#### Passage shown:
begin

Strategic planning may be able to minimise or remove this tax liability. This may be through recontribution strategies, where you draw down your super and recontribute it to change the tax components. It may also be about ensuring you have current and correctly structured binding death benefit nominations. There are some situations where it’s appropriate to draw down superannuation strategically in retirement to transfer wealth to more efficient structures of transfer. Our superannuation advice team works closely with clients to achieve this.
The rules in these areas change from time to time, and there are planning opportunities available as a result of the interplay between superannuation and tax laws, which are not immediately apparent without expertise in these areas.
Asset protection across multiple generations
If wealth is not properly protected, it can be subject to loss through litigation, divorce settlements, bankruptcy, or business failure. These risks can be compounded over several generations. Your children and grandchildren will also be subject to their own set of financial risks during the course of their lives, and the structures that you create today can provide protection for the family assets against these risks.
It’s at this point that trust structures earn their long-term value. A well-drafted testamentary trust, for example, can protect an inheritance from a beneficiary’s creditors or from being claimed in a family law dispute as part of a marital estate. Discretionary trusts provide a flexible response to changing circumstances. There are a variety of factors to be considered when understanding how an inheritance is taxed in Australia.
We help families put these protections in place in a manner that provides the right level of control and flexibility without sacrificing security. There is no right or wrong answer here, but a big difference exists between a family that approaches asset protection from a proactive standpoint and a family that does it from a reactive standpoint after a problem arises.
Tax planning for intergenerational wealth transfers
The greatest expense in any transfer of wealth is tax, and the amount your family pays depends on the transfer of wealth from one generation to another. Without planning, capital gains tax and super death benefit tax can reduce a large part of what you want to leave by a significant amount, and income tax on trust distributions adds another level of complexity.

end

#### Data:
begin

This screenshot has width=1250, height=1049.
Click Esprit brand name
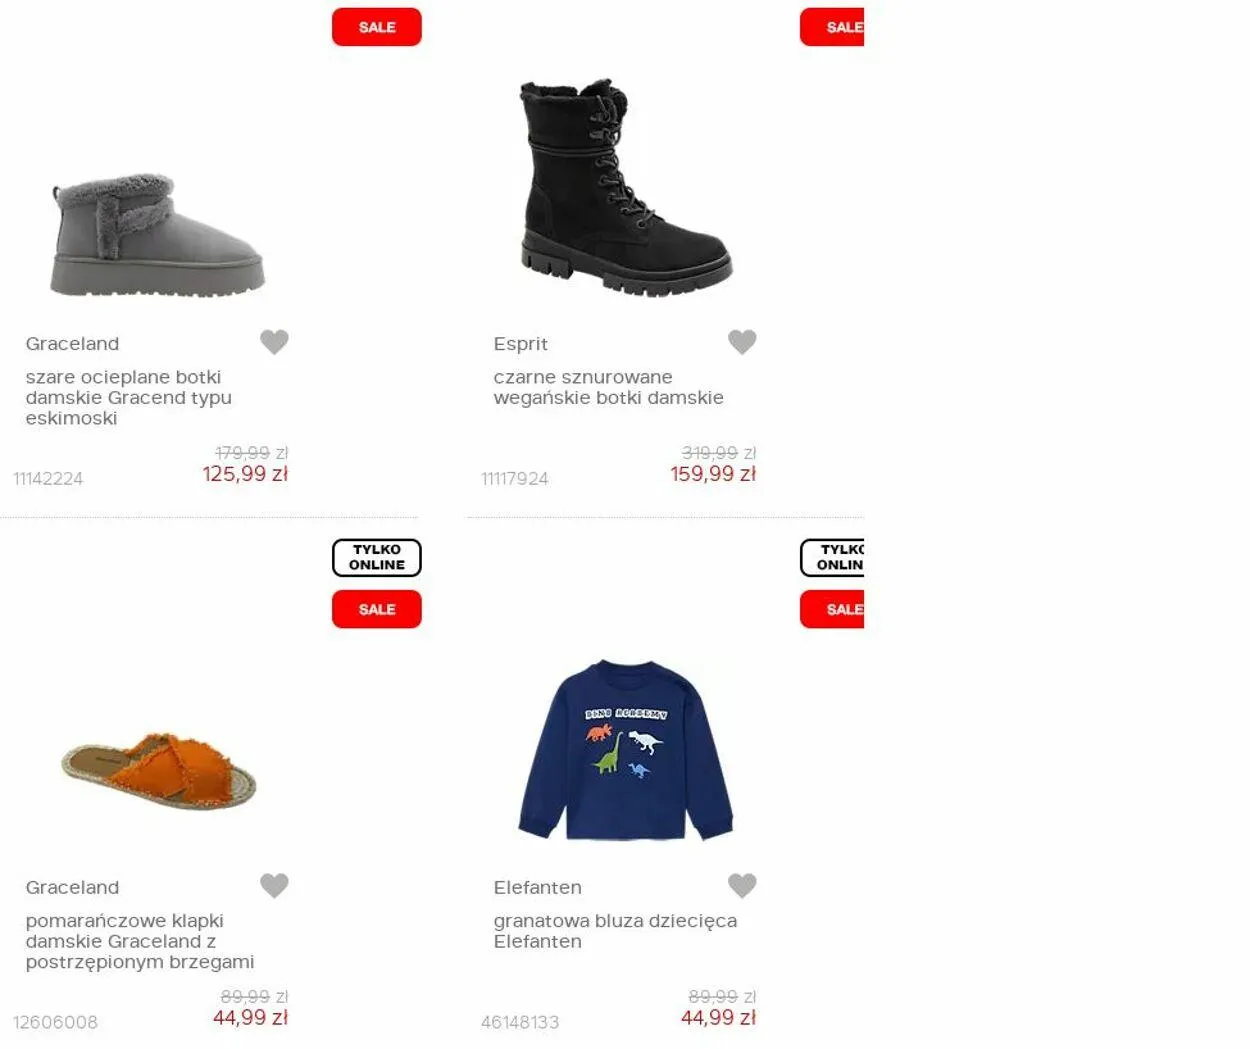point(520,343)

end

#### Directive:
From the passage on wealth transfer and superannuation, copy out the text from "The rules in" up to and including "against these risks.".

#### Complete response:
The rules in these areas change from time to time, and there are planning opportunities available as a result of the interplay between superannuation and tax laws, which are not immediately apparent without expertise in these areas.
Asset protection across multiple generations
If wealth is not properly protected, it can be subject to loss through litigation, divorce settlements, bankruptcy, or business failure. These risks can be compounded over several generations. Your children and grandchildren will also be subject to their own set of financial risks during the course of their lives, and the structures that you create today can provide protection for the family assets against these risks.